Lactate…is the crystal ball we all need?

So we all hang on this as a prognosticator, as well as a gauge of the state of our patients both on the unit and prior to coming up to us. But should we be focussing on Lactate as much as we think we should? Is it the ‘magic bullet’ to adequate resuscitation?

A bit of a recap on those awful metabolic pathways!

Lactate is produced by most tissues in the human body, with the highest level of production found in muscle. Under normal conditions, lactate is rapidly cleared by the liver with a small amount of additional clearance by the kidneys. In aerobic conditions, pyruvate is produced via glycolysis and then enters the Krebs cycle, largely bypassing the production of lactate. Under anaerobic conditions, lactate is an end product of glycolysis and feeds into the Cori cycle as a substrate for gluconeogenesis (see the cartoon below). Lactate exists in two forms isomers: L-lactate and D-lactate. It is the L-isomer we are interested in. It is important to note that oxygen shortage per se does not lead to hyperlactataemia, rather increasing energy requirements not met by adequate supply.

The terms lactate and lactic acid are often used interchangeably but lactate (the component measured in blood) is strictly a weak base whereas lactic acid is the corresponding acid. “Lactic acidosis” is often used clinically to describe elevated lactate but should be reserved for cases where there is a corresponding acidosis (pH < 7.35). The exact pathophysiology of elevated lactate in various conditions is likely multifactorial, patient-specific, and disease-specific. In general, lactate elevation may be caused by increased production, decreased clearance, or a combination of both. Contributing factors appear to include: hypoperfusion due to macro- and/or microcirculatory dysfunction, mitochondrial dysfunction (including potential lack of key enzymatic co-factors) and the presence of a hypermetabolic state, among others. Causes of elevated lactate are shown below

• Under stable conditions glucose is converted to pyruvate, generating 2 ATP. Pyruvate is then subsequently fully oxidized to CO2 generating ~36 ATP.
• Under stress, glycolysis can increase by a factor 100 to 1,000, provided that glucose is present and pyruvate is converted to lactate. Irrespective of optimal mitochondrial function and oxygenation, such a rate of pyruvate production will saturate the mitochondrial tricarboxylic acid cycle and oxidative phosphorylation.
• During recovery, lactate is converted back to pyruvate and fully oxidised.

 

(See also video on Lactate in Sepsis and lactate physiology in our video resources section)

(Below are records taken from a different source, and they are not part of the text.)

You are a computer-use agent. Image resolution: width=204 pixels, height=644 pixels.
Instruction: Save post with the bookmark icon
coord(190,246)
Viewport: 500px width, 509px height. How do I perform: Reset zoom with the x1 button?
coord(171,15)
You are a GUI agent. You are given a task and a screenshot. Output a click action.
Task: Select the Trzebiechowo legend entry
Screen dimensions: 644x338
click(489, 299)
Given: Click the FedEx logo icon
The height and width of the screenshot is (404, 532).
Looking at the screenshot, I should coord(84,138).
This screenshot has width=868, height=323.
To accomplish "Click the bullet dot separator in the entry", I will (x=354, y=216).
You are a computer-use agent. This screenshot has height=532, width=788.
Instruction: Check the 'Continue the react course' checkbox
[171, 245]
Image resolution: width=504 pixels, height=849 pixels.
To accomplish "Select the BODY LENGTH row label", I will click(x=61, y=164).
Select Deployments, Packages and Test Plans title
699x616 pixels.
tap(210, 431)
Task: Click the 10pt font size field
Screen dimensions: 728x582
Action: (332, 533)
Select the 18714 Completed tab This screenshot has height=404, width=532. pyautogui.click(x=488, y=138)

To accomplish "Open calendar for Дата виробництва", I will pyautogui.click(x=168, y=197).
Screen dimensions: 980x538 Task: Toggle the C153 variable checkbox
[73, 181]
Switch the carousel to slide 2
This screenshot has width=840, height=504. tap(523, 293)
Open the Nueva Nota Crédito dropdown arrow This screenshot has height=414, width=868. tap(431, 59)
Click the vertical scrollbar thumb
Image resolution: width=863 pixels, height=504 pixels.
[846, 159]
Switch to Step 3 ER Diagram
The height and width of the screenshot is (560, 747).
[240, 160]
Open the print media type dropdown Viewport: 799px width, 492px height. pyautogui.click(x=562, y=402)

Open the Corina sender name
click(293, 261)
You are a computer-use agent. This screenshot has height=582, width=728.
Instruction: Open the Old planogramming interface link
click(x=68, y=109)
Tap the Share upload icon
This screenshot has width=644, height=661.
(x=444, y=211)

The metabolism of glucose during tissue hypoxia results in the production of [lactate]-, ATP, and water. The production of H+ originates from the hydrolysis of ATP to ADP. In the presence of oxygen and provided that OxPhos can keep up with glycolysis, these H+ ions can be used together with lactate in the OxPhos in the mitochondria and acidosis is thus less likely to develop. But…even at higher lactate levels, there is only a weak correlation with low arterial pH. When evaluating the significance for patient outcome and the origin of the metabolic acidosis, it is probably more realistic to use the term: lactate-associated metabolic acidosis, a combination that also carries the highest risk of mortality.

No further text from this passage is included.